- **Challenge**: Rewrite the rows below with "embedded video" changed to "embedded clip" and everything else left as it is. Omit the pictures from your answer.

- **Records provided**:
━━━━━━━━

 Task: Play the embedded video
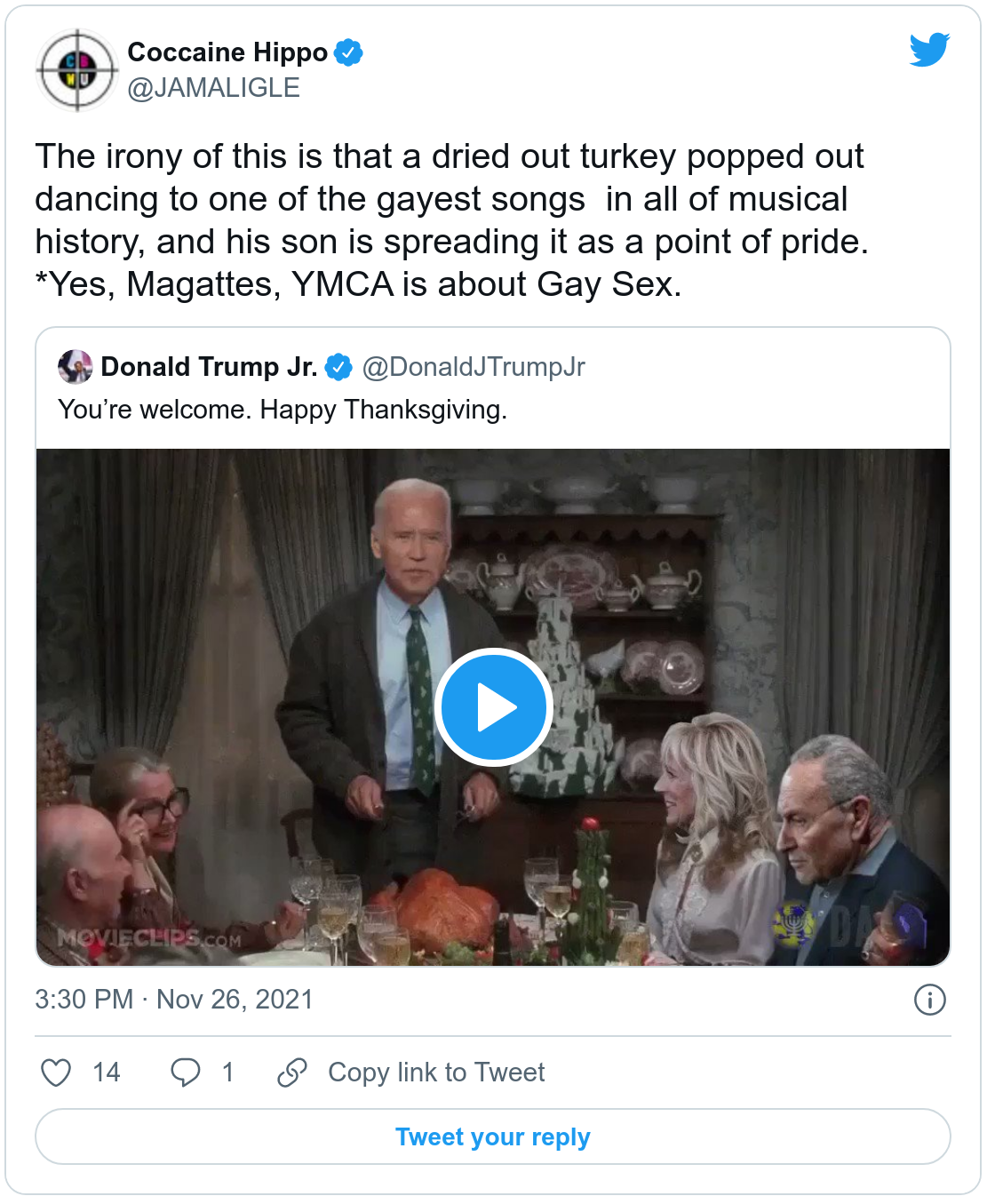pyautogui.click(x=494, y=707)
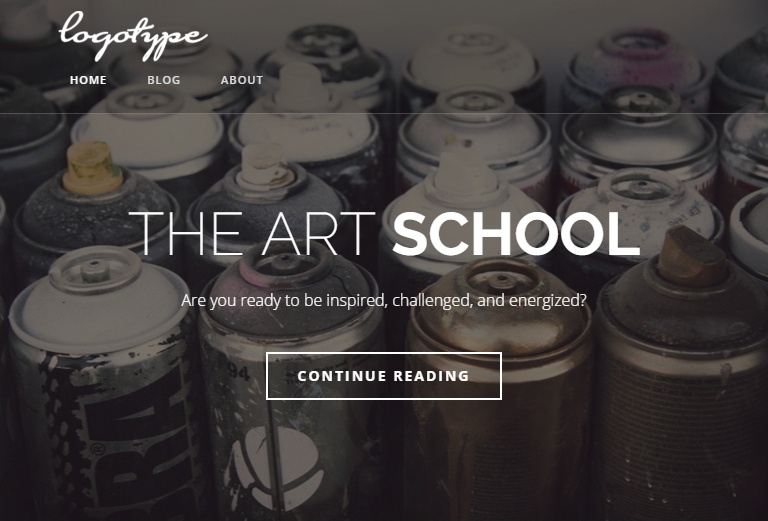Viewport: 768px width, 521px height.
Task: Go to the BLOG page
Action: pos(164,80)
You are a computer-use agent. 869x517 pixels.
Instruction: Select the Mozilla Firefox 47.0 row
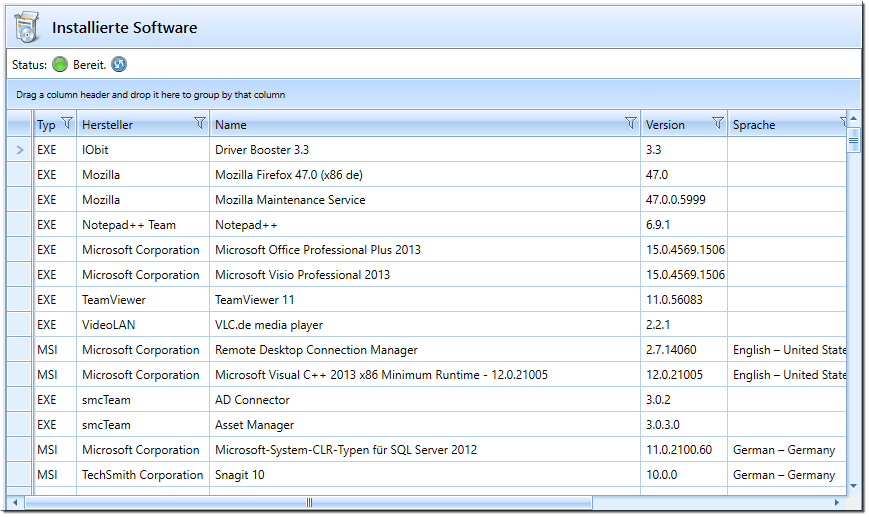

━━━━━━━━

- **Final result**:
 Task: Play the embedded clip
pyautogui.click(x=494, y=707)
Viewport: 768px width, 521px height.
Task: Go to the BLOG page
Action: pos(164,80)
You are a computer-use agent. 869x517 pixels.
Instruction: Select the Mozilla Firefox 47.0 row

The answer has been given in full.